How long does the home buying process take?
From beginning active property search to settlement, first-time buyers typically take 3-12 months. Financial preparation (saving the deposit, improving credit score) may add 12-24 months before that. Once under contract, settlement typically occurs 30-90 days later depending on jurisdiction and negotiated terms. Rushed timelines increase the likelihood of mistakes β build in more time than you think you need at every stage.
Do I need a buyer's agent?
Not essential, but valuable in competitive markets or if you are unfamiliar with the buying process. A buyer's agent represents your interests exclusively β unlike the vendor's agent, who is legally obligated to achieve the best outcome for the seller. Their fee (typically 1-2% of purchase price) is most justified in auctions, off-market transactions, and markets where buyer inexperience is easily exploited. In straightforward transactions in buyer-friendly markets, a good conveyancer and mortgage broker may suffice.
What is the difference between a conveyancer and a property lawyer?
A conveyancer specialises specifically in property transfer transactions and handles the legal and administrative aspects of buying and selling property. A property lawyer has broader legal qualifications and can handle more complex matters β disputed titles, unusual contract conditions, co-ownership arrangements. For a standard residential purchase, a licensed conveyancer is typically sufficient and usually less expensive. For anything involving complexity, a property solicitor is advisable. Terminology and licensing differ by jurisdiction.

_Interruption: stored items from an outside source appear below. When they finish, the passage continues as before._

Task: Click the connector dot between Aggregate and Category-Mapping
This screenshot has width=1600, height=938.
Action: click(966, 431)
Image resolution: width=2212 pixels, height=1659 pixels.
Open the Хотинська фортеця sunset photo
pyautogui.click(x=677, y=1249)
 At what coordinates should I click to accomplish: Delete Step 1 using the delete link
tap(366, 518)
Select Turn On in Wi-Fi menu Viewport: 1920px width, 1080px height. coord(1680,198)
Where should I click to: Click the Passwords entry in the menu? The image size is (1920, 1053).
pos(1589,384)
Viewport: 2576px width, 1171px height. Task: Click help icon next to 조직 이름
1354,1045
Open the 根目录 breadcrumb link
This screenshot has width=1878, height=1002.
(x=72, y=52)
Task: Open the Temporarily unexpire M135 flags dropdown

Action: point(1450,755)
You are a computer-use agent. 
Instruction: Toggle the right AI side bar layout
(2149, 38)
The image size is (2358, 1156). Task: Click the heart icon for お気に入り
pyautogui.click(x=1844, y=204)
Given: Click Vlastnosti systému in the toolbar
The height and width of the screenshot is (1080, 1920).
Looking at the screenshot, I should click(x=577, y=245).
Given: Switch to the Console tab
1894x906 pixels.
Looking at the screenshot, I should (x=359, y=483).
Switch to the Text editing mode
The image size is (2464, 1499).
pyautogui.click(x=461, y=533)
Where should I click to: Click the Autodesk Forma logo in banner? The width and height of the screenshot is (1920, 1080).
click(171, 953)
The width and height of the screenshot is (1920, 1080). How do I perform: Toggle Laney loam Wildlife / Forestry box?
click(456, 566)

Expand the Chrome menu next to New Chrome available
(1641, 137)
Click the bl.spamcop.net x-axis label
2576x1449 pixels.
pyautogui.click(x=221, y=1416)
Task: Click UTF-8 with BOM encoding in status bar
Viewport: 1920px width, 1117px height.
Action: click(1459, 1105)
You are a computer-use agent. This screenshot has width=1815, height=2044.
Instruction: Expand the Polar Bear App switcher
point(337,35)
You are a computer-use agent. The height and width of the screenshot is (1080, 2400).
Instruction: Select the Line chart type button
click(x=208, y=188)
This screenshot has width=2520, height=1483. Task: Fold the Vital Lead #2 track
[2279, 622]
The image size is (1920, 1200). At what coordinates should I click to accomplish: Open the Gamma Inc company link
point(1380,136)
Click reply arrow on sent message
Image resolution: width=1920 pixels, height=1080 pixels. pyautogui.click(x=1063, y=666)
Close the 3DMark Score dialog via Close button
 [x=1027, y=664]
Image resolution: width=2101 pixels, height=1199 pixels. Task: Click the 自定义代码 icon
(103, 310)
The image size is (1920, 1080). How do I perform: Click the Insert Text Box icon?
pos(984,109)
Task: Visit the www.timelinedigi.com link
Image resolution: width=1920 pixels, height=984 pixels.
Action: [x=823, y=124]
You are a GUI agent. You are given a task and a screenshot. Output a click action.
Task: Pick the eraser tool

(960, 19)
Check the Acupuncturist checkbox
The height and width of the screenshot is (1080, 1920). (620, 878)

Should I buy in a rising market or wait?
Market timing is consistently the least reliable predictor of good long-term property outcomes β attempting to time the market has caused more first-time buyers to sit out for years than it has saved. The more reliable determinants of outcome are: buying within a sustainable budget, choosing a location with sound fundamentals, conducting thorough due diligence, and holding the property for a sufficient period. The right time to buy is when you are financially prepared and have found the right property at a price that makes sense for your circumstances.